Like the duchess, Margaret’s cousin wore her hair shaved back from her forehead, so that her face appeared egg-like and pale beneath her pointed wimple, and her eyebrows were shaved too as a sign of piety, though this was also high fashion. Her long sleeves covered her hands and her gown was slashed at the neck to reveal her kirtle and chemise. She was the grandest young lady that Margaret had ever seen, better dressed than the queen, it was said, and certainly better dressed than Margaret herself, but she did not think her pretty. Her face was too pointed and her eyes too close together for that.
The duchess was saying how pleasant it was to have company so early in the season, and Margaret murmured something in reply. Then the duchess said she had planned several feasts, to brighten up the dark days at the end of winter, and much dancing.
‘There will be a special one to celebrate the betrothal,’ she said, beaming, and Margaret did not say that there was no betrothal yet. She was thinking instead of a problem that had not previously occurred to her.

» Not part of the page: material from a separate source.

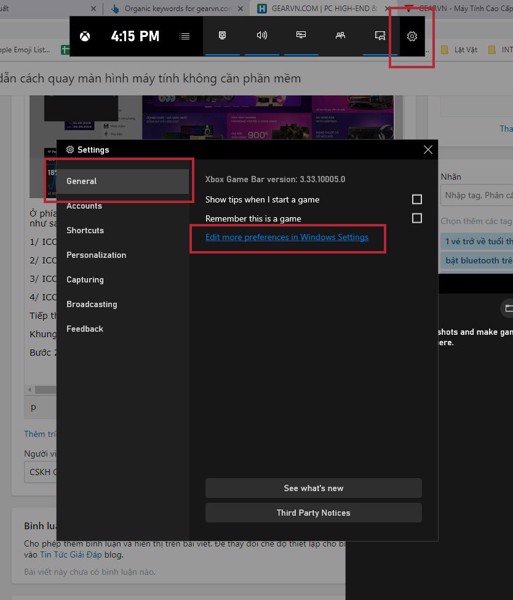Check Remember this is a game
The image size is (513, 600).
click(417, 218)
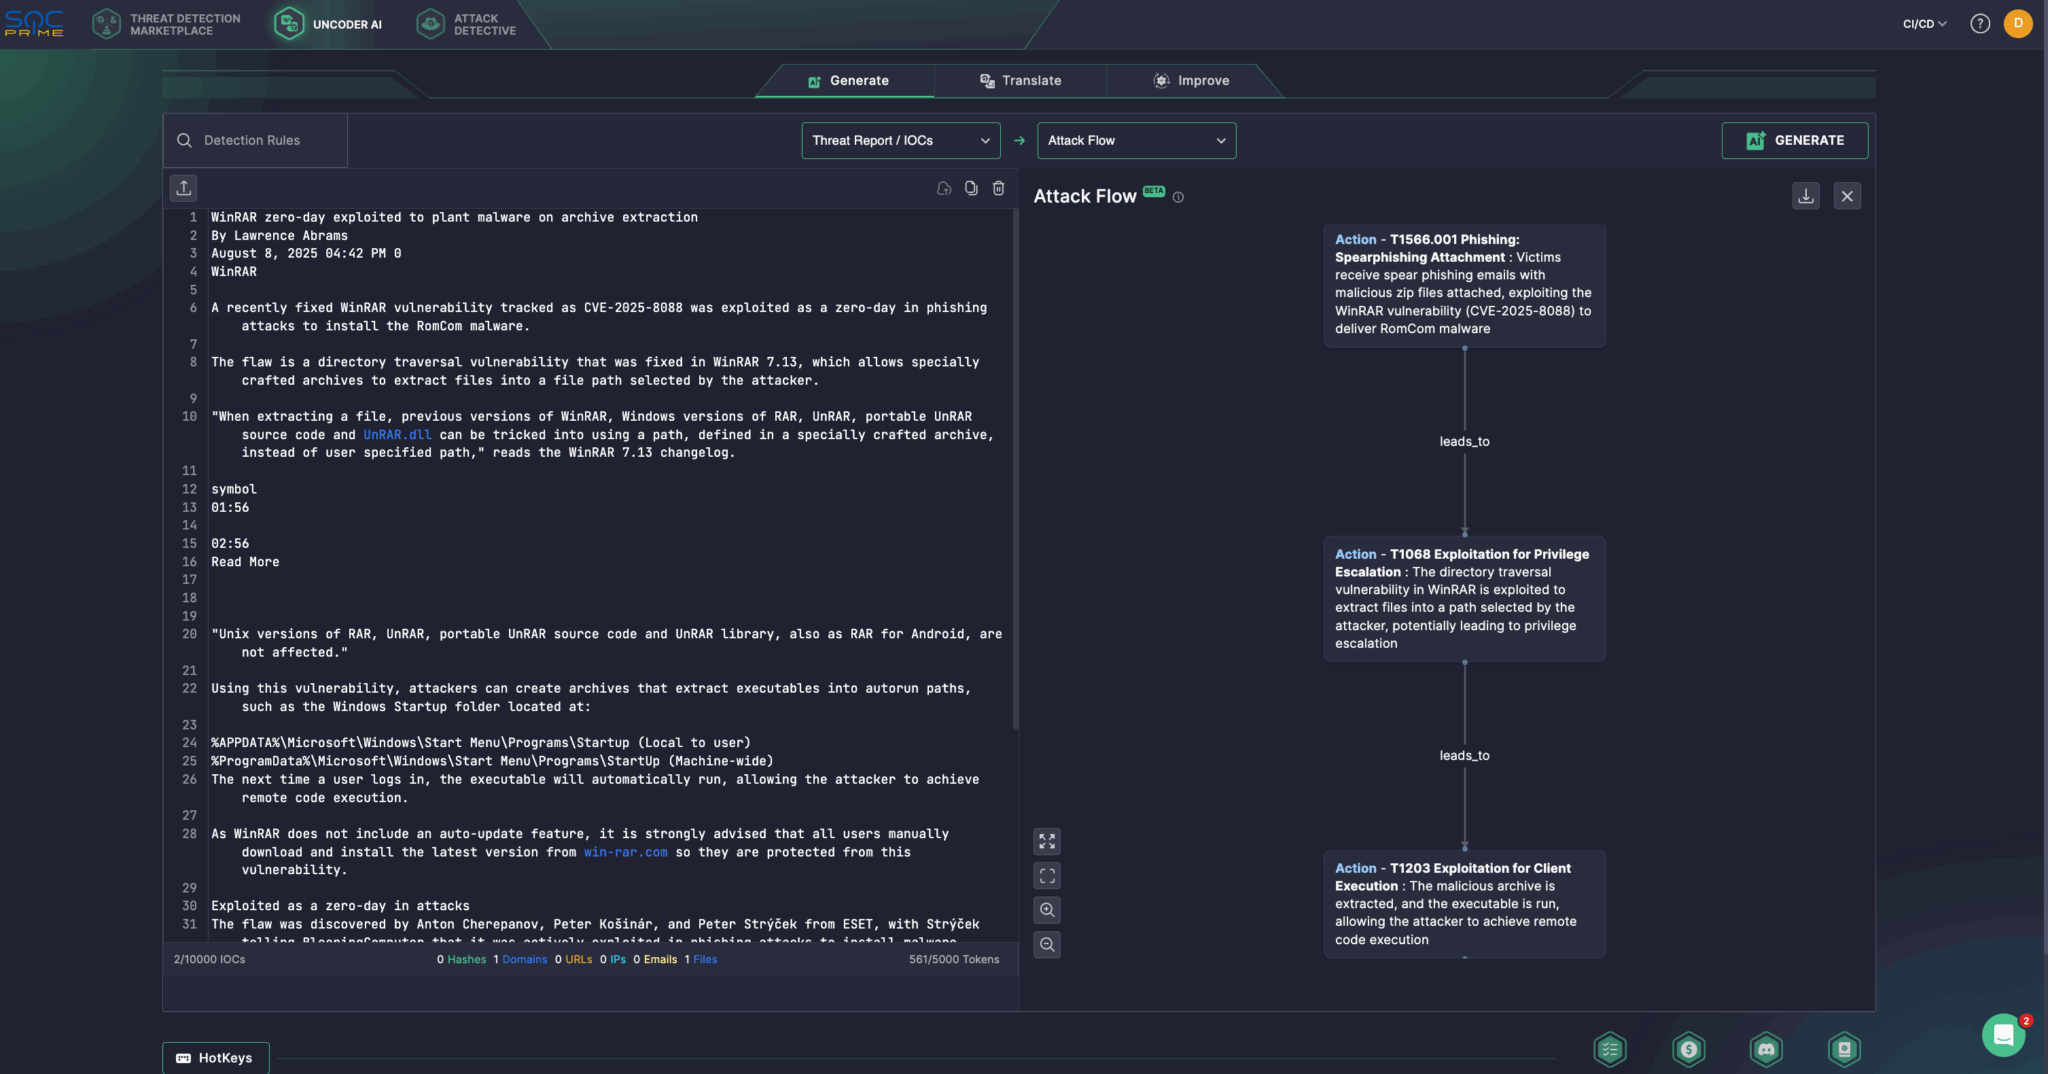Open Threat Detection Marketplace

Since Edmund’s death she had given no thought to clothes. The supply of money sent by the king for her wardrobe had long since run out, and no one had had time, since the birth of her baby, to order her anything new. She had only two gowns that fitted and neither one was suitable for a banquet.
Ordinarily she would have asked Betsy, who could have passed this on to one of the duchess’s servants, but Betsy wasn’t there.
They were waiting for her to speak. Finally she said that she had not brought many clothes with her – she had not been sure how long she would be staying.
The duchess said there was no question at all of them returning while the weather was so unpredictable.
‘We will send for the rest of your wardrobe,’ she said.
Margaret stared at the floor. Then she managed to explain that since her baby nothing had fitted her properly, and nothing new had been sent for yet.